* [YOUR TASK]
Every line below from the one containing "scip/debug.h (195, 494)" through the one containing "award (140, 1250)" must be transcribed exactly. Omit all lines outside that stretch.
*** PROVIDED ENTRIES Section Begins ***
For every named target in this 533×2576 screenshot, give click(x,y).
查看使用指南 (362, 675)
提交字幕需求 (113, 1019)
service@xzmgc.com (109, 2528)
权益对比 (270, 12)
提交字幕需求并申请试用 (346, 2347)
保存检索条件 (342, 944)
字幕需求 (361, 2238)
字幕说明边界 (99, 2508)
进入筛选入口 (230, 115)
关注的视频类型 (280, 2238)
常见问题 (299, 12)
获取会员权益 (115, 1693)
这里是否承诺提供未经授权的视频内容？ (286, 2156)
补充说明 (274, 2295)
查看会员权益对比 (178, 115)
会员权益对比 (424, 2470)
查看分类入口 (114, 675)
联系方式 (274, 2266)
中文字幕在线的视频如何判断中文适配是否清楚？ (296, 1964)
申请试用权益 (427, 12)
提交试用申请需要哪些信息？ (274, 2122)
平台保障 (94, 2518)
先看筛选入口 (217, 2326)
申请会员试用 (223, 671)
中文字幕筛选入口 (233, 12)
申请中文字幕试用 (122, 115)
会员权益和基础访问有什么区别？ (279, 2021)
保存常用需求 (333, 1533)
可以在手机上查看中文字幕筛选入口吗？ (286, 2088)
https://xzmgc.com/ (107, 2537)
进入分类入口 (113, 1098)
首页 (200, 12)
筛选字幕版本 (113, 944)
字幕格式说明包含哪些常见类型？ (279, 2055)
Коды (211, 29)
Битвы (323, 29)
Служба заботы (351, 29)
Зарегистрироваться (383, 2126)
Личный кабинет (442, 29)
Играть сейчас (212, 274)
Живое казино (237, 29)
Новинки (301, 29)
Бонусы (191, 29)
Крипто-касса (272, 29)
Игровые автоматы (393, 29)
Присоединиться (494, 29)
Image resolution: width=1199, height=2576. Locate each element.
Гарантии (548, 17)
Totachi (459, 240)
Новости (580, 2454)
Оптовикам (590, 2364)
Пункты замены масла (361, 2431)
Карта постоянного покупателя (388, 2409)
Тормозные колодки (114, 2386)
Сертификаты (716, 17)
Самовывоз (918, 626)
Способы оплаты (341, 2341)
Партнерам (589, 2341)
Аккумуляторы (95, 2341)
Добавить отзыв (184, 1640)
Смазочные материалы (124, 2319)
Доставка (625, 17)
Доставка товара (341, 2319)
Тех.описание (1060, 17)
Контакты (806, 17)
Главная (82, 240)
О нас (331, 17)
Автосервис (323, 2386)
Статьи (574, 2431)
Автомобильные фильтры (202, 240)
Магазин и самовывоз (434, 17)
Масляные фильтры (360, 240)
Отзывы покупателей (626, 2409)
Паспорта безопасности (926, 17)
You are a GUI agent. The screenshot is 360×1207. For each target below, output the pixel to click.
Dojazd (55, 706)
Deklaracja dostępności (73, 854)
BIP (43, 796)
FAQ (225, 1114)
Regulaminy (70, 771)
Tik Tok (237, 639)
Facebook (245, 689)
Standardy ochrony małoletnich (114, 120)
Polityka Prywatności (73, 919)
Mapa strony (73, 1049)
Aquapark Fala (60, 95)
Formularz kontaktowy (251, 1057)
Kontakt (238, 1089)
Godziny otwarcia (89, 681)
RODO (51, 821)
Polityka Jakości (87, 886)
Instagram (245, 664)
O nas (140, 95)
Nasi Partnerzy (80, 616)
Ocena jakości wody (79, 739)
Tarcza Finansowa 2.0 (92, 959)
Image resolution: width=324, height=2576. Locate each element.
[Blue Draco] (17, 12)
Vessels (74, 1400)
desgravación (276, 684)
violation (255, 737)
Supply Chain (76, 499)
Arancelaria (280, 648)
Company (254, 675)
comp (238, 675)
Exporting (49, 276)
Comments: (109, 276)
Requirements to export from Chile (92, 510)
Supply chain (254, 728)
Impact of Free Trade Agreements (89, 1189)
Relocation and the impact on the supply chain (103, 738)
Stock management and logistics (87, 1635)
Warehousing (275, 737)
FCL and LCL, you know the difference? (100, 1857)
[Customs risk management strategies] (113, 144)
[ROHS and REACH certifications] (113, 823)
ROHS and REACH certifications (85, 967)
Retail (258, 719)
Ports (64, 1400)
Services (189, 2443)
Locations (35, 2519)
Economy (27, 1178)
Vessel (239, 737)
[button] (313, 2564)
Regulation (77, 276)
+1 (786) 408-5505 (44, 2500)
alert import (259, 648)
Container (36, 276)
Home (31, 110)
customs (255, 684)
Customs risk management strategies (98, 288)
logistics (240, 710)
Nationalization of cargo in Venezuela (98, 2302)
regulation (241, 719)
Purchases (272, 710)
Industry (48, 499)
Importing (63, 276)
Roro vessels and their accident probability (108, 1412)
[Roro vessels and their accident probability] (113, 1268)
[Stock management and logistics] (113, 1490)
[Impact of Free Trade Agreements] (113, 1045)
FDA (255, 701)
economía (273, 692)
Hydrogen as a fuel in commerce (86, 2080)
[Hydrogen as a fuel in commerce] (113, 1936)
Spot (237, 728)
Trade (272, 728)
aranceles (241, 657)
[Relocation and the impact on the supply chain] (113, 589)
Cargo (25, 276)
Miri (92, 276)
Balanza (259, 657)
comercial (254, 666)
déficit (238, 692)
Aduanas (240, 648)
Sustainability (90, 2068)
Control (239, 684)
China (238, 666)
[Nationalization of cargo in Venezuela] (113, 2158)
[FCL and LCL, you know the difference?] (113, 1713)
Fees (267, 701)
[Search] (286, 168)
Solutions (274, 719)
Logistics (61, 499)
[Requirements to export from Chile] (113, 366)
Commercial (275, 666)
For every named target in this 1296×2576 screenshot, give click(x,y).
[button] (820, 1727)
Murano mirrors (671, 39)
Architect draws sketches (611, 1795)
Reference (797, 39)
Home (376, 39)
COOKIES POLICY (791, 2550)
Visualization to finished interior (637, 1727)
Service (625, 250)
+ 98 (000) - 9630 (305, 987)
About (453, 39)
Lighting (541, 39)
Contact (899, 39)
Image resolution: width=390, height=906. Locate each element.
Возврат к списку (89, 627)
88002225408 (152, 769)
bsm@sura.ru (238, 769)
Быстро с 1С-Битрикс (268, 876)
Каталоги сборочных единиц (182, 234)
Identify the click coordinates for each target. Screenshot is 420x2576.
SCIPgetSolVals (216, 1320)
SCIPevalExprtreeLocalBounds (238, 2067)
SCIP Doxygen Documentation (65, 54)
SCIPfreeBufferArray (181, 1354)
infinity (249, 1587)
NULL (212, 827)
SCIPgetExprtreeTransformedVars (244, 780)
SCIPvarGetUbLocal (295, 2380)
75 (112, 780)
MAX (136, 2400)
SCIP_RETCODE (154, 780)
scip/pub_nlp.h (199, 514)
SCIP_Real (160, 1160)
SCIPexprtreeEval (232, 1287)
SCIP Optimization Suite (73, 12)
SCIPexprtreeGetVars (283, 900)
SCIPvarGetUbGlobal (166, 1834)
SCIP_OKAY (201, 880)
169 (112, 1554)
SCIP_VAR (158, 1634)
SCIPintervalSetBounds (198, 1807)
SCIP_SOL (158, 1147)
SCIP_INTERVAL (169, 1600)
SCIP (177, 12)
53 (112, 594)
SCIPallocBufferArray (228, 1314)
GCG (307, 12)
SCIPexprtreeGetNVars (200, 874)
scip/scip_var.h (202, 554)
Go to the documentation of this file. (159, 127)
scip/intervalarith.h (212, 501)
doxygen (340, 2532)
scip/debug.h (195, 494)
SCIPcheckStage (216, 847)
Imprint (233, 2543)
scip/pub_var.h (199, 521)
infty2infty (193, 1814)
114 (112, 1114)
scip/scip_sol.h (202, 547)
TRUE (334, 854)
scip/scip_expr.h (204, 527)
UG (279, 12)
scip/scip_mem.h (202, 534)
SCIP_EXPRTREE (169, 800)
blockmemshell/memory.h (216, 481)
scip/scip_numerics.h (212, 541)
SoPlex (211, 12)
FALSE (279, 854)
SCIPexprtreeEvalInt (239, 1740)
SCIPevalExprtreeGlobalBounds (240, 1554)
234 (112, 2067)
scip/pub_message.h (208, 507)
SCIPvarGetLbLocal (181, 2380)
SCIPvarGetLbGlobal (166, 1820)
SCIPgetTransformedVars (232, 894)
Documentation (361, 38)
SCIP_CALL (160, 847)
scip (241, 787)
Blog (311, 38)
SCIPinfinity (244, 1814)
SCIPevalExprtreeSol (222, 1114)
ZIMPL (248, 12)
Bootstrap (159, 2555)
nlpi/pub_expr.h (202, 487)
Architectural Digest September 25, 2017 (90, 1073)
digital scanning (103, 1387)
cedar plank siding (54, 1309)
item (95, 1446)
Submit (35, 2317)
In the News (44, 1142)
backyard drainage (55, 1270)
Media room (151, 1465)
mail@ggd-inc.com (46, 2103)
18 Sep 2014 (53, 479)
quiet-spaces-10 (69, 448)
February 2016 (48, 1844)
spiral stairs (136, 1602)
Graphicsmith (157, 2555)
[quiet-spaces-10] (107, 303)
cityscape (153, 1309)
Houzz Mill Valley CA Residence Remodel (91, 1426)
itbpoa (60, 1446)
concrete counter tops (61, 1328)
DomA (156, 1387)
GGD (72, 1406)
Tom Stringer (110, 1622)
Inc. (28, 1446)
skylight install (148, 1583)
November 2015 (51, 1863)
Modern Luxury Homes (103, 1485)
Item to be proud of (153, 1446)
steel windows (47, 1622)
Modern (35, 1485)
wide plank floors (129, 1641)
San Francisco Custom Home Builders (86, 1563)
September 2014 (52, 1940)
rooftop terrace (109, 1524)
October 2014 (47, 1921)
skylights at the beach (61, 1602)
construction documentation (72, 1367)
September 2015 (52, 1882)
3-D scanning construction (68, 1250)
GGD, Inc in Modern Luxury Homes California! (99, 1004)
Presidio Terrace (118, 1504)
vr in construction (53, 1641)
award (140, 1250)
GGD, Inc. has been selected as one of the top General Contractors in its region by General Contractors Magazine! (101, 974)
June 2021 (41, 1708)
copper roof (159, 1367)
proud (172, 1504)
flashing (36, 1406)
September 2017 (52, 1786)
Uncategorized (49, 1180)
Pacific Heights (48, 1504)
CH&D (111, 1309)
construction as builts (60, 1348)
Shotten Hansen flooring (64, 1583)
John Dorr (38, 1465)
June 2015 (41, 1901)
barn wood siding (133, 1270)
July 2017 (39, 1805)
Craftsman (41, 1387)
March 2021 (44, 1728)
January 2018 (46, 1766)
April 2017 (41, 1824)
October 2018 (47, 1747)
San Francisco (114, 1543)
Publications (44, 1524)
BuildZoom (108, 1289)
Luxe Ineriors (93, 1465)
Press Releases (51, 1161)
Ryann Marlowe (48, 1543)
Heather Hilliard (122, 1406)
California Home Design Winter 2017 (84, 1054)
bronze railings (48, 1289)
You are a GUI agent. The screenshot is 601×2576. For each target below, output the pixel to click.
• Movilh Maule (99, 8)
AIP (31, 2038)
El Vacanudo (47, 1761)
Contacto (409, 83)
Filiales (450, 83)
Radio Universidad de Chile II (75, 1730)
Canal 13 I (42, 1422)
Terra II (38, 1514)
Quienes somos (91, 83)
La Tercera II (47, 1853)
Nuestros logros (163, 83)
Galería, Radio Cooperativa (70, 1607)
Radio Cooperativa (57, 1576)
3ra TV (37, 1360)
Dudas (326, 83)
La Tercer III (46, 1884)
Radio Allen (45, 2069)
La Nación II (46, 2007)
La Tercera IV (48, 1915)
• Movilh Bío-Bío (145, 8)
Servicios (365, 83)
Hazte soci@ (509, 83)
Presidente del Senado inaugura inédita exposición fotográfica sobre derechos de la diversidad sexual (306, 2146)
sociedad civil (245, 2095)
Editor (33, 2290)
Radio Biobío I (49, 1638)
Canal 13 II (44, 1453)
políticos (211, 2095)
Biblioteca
*** PROVIDED ENTRIES Section Ends ***
* [TASK ANSWER]
scip/debug.h (195, 494)
SCIPcheckStage (216, 847)
Imprint (233, 2543)
scip/pub_var.h (199, 521)
infty2infty (193, 1814)
114 (112, 1114)
scip/scip_sol.h (202, 547)
TRUE (334, 854)
scip/scip_expr.h (204, 527)
UG (279, 12)
scip/scip_mem.h (202, 534)
SCIP_EXPRTREE (169, 800)
blockmemshell/memory.h (216, 481)
scip/scip_numerics.h (212, 541)
SoPlex (211, 12)
FALSE (279, 854)
SCIPexprtreeEvalInt (239, 1740)
SCIPevalExprtreeGlobalBounds (240, 1554)
234 (112, 2067)
scip/pub_message.h (208, 507)
SCIPvarGetLbLocal (181, 2380)
SCIPvarGetLbGlobal (166, 1820)
SCIPgetTransformedVars (232, 894)
Documentation (361, 38)
SCIP_CALL (160, 847)
scip (241, 787)
Blog (311, 38)
SCIPinfinity (244, 1814)
SCIPevalExprtreeSol (222, 1114)
ZIMPL (248, 12)
Bootstrap (159, 2555)
nlpi/pub_expr.h (202, 487)
Architectural Digest September 25, 2017 (90, 1073)
digital scanning (103, 1387)
cedar plank siding (54, 1309)
item (95, 1446)
Submit (35, 2317)
In the News (44, 1142)
backyard drainage (55, 1270)
Media room (151, 1465)
mail@ggd-inc.com (46, 2103)
18 Sep 2014 (53, 479)
quiet-spaces-10 (69, 448)
February 2016 (48, 1844)
spiral stairs (136, 1602)
Graphicsmith (157, 2555)
[quiet-spaces-10] (107, 303)
cityscape (153, 1309)
Houzz Mill Valley CA Residence Remodel (91, 1426)
itbpoa (60, 1446)
concrete counter tops (61, 1328)
DomA (156, 1387)
GGD (72, 1406)
Tom Stringer (110, 1622)
Inc. (28, 1446)
skylight install (148, 1583)
November 2015 (51, 1863)
Modern Luxury Homes (103, 1485)
Item to be proud of (153, 1446)
steel windows (47, 1622)
Modern (35, 1485)
wide plank floors (129, 1641)
San Francisco Custom Home Builders (86, 1563)
September 2014 (52, 1940)
rooftop terrace (109, 1524)
October 2014 (47, 1921)
skylights at the beach (61, 1602)
construction documentation (72, 1367)
September 2015 (52, 1882)
3-D scanning construction (68, 1250)
GGD, Inc in Modern Luxury Homes California! (99, 1004)
Presidio Terrace (118, 1504)
vr in construction (53, 1641)
award (140, 1250)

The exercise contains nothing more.